Pour toutes ces raisons, il nous semble important de comprendre l’ensemble des conséquences de la réforme retraite 2023, quelles questions cela soulève et surtout quels quels leviers peuvent être actionnés pour y répondre. C’est pourquoi, les experts WTW se mobilisent pour analyser les différents aspects de la réforme des retraites ainsi que ses impacts, tout en proposant les outils associés afin de les maîtriser au mieux.

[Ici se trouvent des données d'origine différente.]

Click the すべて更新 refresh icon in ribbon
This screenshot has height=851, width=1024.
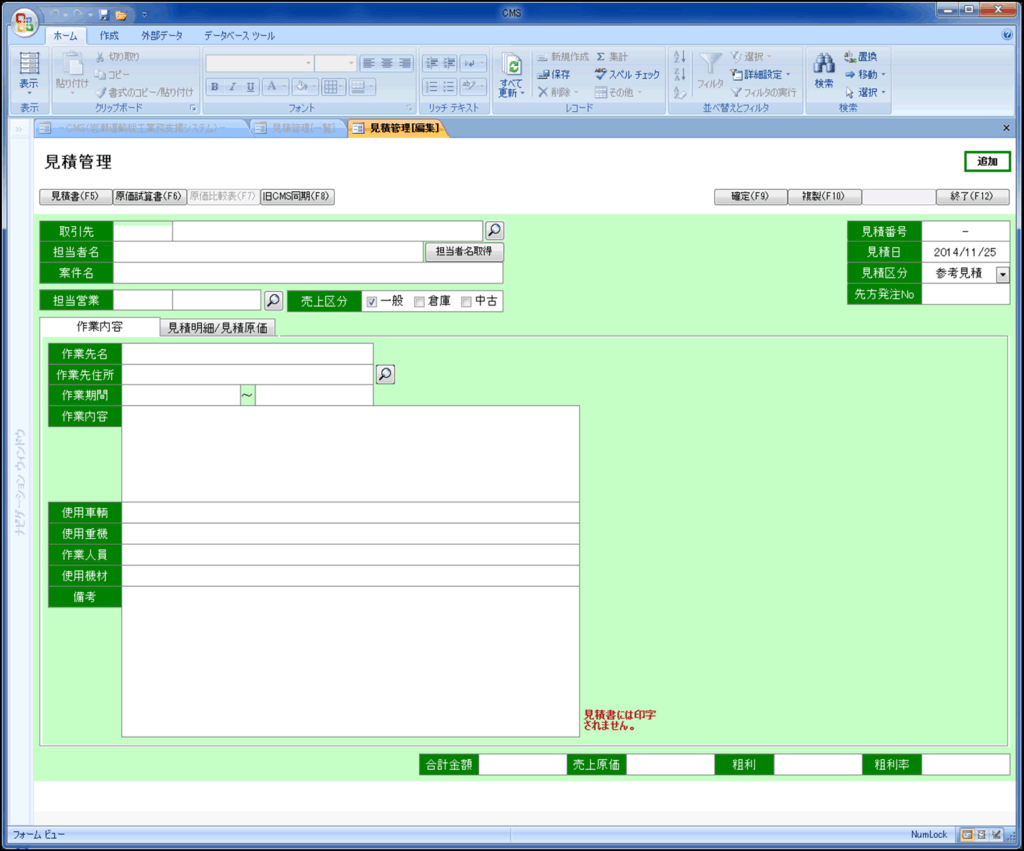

Retrouvez ci-dessous les analyses de nos experts WTW :
La première génération concernée sera celle née à compter de septembre 1961 (soit ceux qui vont atteindre 62 ans, âge légal actuel, à compter de septembre 2023). Ainsi, tout dépend de votre date de naissance et non de la date à partir de laquelle vous souhaitez liquider vos pensions de retraite. Si vous êtes né en 1959, par exemple, et souhaitez liquider votre pension de retraite en décembre 2023, vous n’êtes pas concerné par la réforme et restez soumis aux anciennes conditions de départ en retraite.
Il est régulièrement rapporté dans les médias que les femmes seront plus impactées par le recul de l’âge légal de 62 à 64 ans. Pourquoi? 2 raisons peuvent être évoquées:
- Les mères de famille aux carrières complètes, grâce aux trimestres pour enfants, bénéficiaient plus largement du taux plein dès leur 62 ans et devront désormais attendre 64 ans. Elles seront donc plus largement impactées par le report de l’âge légal en comparaison des hommes qui bénéficiaient du taux plein dès leurs 62 ans dans une moindre mesure.
- Les femmes remplissent moins souvent les conditions pour un départ en carrière longue en raison de carrières plus hachées que les hommes. Or, la réforme aura un impact modéré sur les carrières longues avec un décalage estimé d’un an et demi du départ en retraite* (vs décalage de 2 ans de l’âge légal). Les femmes bénéficieront ainsi en moindre mesure de ces conditions de départ plus favorables prévus dans le projet de réforme.
Il est à noter malgré tout que le projet de réforme tente d’améliorer cette situation en prévoyant que 4 trimestres d’AVPF (allocation vieillesse parent au foyer) seront désormais décomptés pour estimer si une personne peut bénéficier du dispositif carrière longue. Il s’agit d’une mesure qui pourrait permettre à certaines femmes de désormais remplir les conditions d’accès au dispositif carrière longue.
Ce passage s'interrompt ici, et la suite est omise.